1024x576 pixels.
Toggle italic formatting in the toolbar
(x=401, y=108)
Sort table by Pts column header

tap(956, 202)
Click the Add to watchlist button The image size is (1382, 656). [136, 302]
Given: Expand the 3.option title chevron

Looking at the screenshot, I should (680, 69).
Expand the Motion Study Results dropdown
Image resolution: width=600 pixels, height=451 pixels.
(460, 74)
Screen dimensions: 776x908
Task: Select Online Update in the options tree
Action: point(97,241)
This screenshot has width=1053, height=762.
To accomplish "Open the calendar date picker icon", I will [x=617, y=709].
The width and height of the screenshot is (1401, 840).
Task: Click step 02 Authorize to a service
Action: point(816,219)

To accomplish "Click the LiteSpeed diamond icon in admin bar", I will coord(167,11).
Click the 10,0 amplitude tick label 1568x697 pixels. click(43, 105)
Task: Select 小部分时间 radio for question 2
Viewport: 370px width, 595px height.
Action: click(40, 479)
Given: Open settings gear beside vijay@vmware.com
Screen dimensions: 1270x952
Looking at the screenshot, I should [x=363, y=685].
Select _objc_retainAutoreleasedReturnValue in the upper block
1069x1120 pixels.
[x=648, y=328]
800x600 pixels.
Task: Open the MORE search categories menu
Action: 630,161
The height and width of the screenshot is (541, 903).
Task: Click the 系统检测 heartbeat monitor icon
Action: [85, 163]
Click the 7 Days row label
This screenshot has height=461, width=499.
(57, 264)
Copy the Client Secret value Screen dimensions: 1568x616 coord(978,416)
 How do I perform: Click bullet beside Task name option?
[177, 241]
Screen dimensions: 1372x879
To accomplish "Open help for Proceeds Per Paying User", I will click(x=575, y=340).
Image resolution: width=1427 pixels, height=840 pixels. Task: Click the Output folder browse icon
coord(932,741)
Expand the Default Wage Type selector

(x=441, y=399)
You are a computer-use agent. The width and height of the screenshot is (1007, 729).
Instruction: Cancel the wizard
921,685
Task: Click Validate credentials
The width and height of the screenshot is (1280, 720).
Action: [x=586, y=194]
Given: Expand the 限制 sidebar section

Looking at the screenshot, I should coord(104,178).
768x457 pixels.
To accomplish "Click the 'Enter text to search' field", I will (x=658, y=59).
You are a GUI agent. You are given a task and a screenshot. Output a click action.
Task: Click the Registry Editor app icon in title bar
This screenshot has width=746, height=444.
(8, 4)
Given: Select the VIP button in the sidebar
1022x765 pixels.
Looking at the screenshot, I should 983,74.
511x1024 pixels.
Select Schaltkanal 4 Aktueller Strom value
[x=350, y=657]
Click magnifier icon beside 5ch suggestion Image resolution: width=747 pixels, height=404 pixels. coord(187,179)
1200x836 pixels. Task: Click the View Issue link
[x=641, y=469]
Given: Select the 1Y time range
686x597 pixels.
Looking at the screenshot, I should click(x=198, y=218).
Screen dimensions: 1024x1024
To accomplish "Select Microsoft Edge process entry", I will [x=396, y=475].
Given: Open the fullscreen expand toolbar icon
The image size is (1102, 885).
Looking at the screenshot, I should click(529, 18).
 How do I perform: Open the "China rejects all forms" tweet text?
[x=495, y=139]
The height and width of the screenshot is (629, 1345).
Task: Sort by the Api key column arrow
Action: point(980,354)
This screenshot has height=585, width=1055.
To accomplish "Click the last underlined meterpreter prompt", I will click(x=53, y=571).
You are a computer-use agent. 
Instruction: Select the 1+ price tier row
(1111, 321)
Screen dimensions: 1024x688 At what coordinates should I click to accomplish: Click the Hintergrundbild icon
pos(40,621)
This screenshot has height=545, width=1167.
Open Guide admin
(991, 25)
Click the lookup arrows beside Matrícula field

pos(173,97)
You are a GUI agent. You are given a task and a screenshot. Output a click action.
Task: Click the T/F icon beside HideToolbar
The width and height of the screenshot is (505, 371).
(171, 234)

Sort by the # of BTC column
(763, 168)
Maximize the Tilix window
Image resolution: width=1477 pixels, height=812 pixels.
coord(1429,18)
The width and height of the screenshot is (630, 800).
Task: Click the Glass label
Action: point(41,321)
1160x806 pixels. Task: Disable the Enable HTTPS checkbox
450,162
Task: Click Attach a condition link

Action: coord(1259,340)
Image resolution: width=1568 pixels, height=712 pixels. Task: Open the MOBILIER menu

**EXERCISE:** Only the lines from the start of the material through the line containing "Click the Add" belong in the answer, each copied exactly.

**REPLY TO THE EXERCISE:**
1024x576 pixels.
Toggle italic formatting in the toolbar
(x=401, y=108)
Sort table by Pts column header

tap(956, 202)
Click the Add to watchlist button The image size is (1382, 656). [136, 302]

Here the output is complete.